> **Problem statement**: Reproduce the data between the lines holding "Where should I" and "[x=563, y=474]", inclusive, with no other lines. Leave the pictures out.

> **Exercise material**:
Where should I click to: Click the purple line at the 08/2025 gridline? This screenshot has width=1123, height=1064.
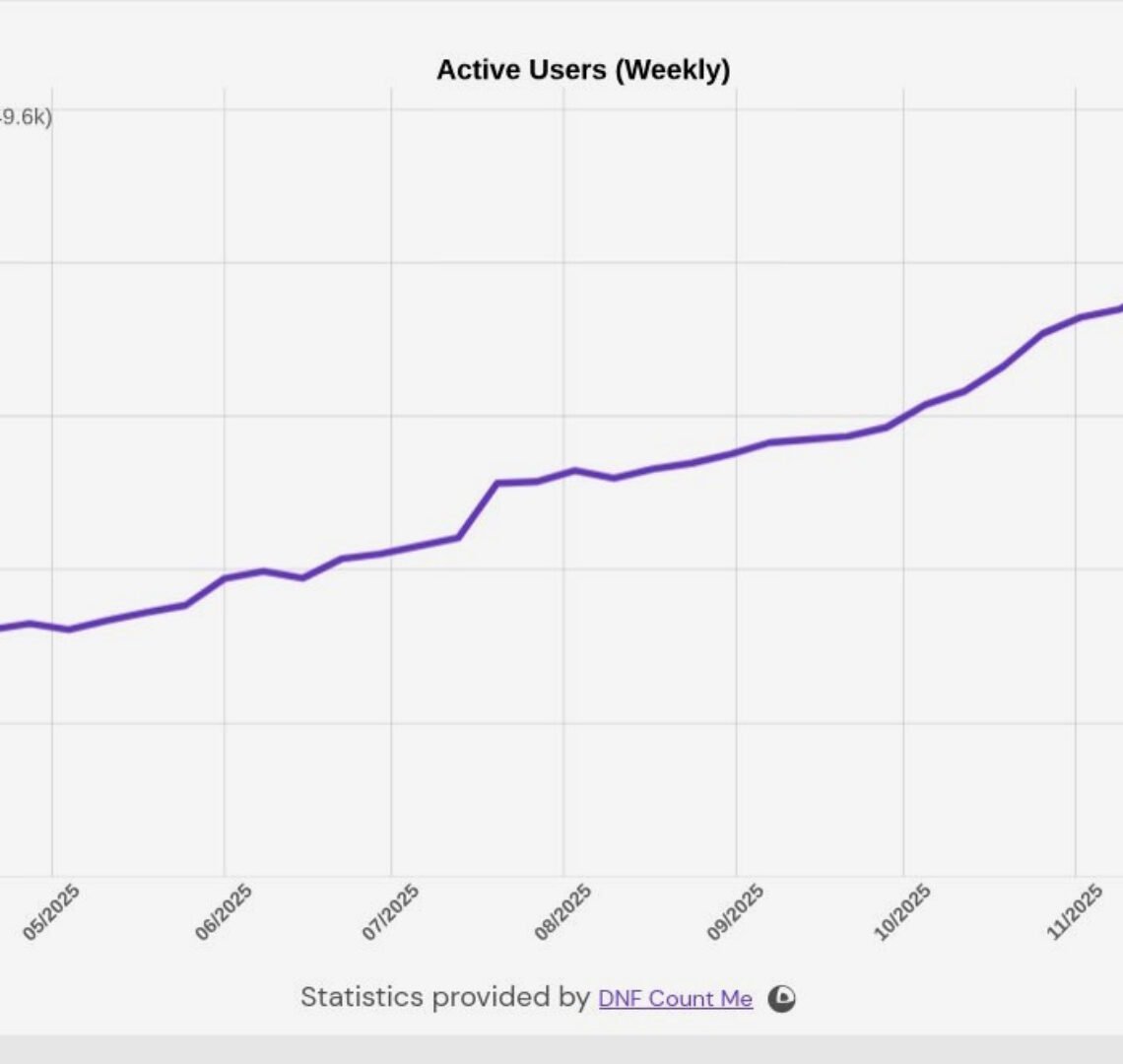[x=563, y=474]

==

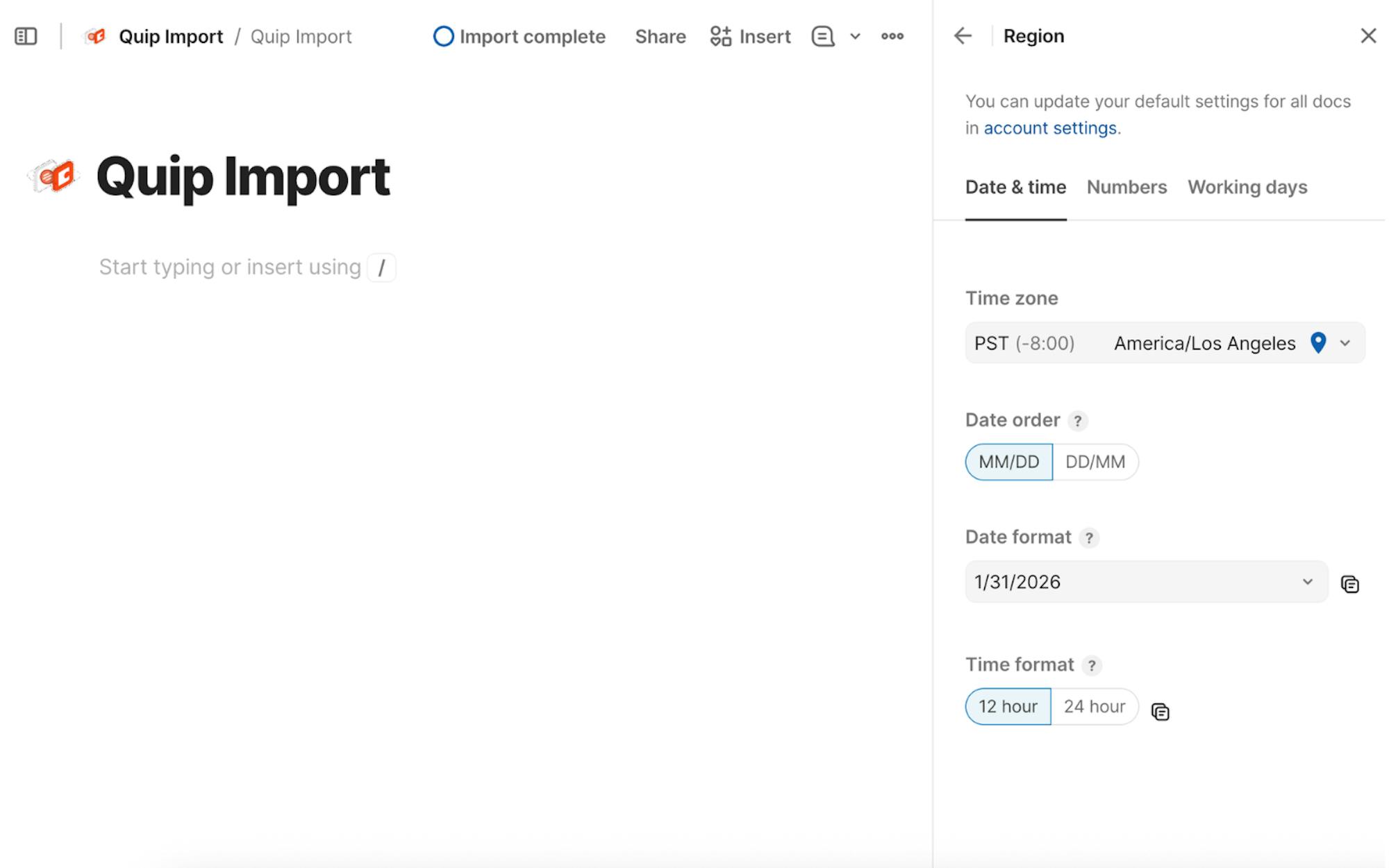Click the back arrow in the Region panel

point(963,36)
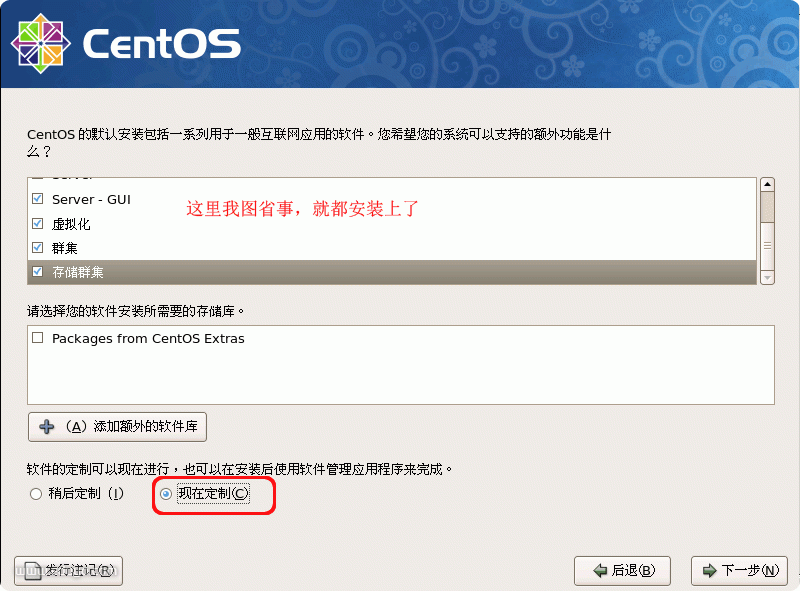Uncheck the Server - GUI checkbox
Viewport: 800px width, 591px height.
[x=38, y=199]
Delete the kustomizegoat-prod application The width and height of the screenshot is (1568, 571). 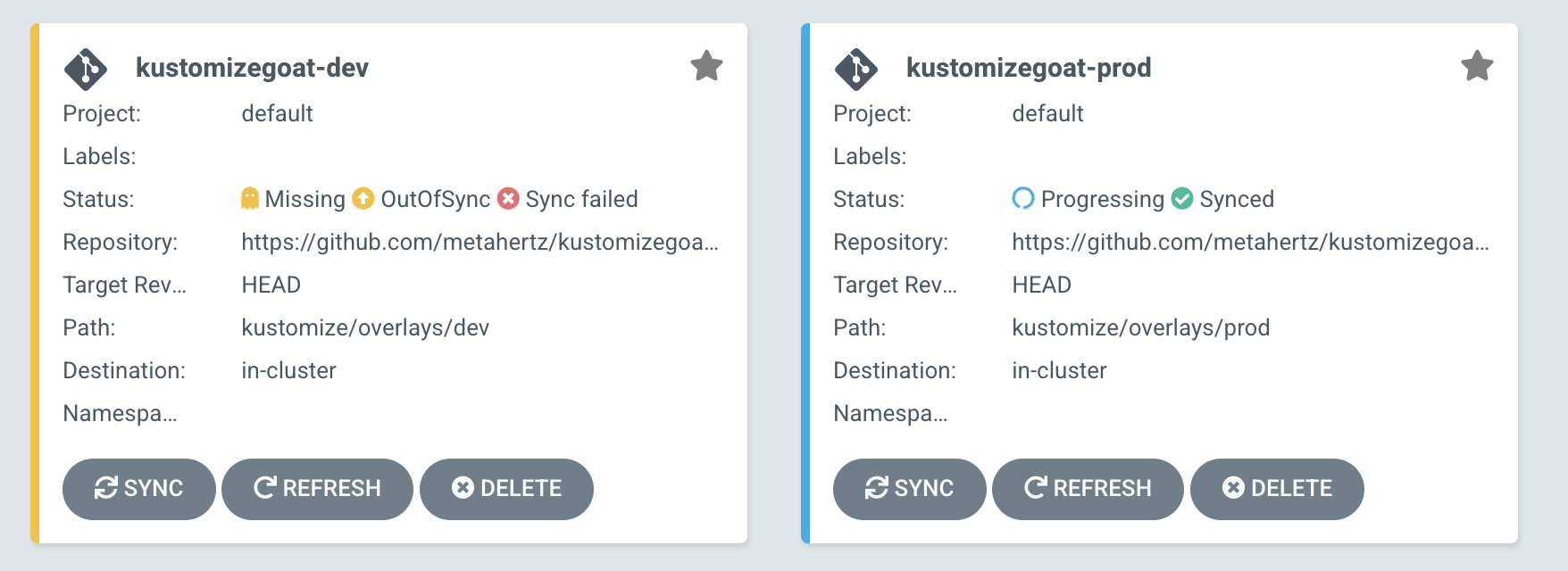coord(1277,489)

> **Response to the exercise**:
Where should I click to: Click the purple line at the 08/2025 gridline? This screenshot has width=1123, height=1064.
[x=563, y=474]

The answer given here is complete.